• [Task prompt] Go through the lines below. Copy those with "target".

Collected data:

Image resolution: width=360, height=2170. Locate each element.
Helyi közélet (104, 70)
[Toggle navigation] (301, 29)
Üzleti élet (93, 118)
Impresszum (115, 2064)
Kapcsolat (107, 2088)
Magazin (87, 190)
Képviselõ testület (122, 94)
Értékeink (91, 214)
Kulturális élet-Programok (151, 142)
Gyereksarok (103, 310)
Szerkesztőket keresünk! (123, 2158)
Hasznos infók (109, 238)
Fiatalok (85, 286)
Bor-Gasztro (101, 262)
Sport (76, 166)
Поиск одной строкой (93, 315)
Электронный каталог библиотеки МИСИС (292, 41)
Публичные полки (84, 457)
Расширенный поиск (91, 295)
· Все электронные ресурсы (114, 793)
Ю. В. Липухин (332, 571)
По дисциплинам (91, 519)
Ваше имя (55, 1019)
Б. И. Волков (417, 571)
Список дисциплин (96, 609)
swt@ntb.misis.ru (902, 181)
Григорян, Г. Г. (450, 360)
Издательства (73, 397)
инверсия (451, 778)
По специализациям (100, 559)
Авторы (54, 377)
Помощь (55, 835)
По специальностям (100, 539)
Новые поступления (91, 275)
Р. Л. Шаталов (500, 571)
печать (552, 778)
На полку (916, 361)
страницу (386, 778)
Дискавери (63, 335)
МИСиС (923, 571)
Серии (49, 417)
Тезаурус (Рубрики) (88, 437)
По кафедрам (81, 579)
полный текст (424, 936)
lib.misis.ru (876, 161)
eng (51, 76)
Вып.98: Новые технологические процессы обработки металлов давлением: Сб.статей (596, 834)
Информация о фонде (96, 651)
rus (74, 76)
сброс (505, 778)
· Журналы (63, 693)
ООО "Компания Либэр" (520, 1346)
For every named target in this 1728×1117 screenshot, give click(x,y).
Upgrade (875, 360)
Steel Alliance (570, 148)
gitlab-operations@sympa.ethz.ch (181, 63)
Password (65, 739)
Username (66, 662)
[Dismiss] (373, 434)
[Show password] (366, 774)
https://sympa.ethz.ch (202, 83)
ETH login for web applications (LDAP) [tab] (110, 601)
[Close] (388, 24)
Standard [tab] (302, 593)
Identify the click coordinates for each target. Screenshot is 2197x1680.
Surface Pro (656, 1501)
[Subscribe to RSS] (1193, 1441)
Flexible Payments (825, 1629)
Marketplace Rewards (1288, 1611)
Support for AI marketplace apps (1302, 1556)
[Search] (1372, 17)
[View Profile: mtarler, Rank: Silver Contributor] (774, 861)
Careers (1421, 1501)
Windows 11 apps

• [Answer below]
For every named target in this 1728×1117 screenshot, give click(x,y).
Identify the click coordinates for each target. Screenshot is 2197x1680.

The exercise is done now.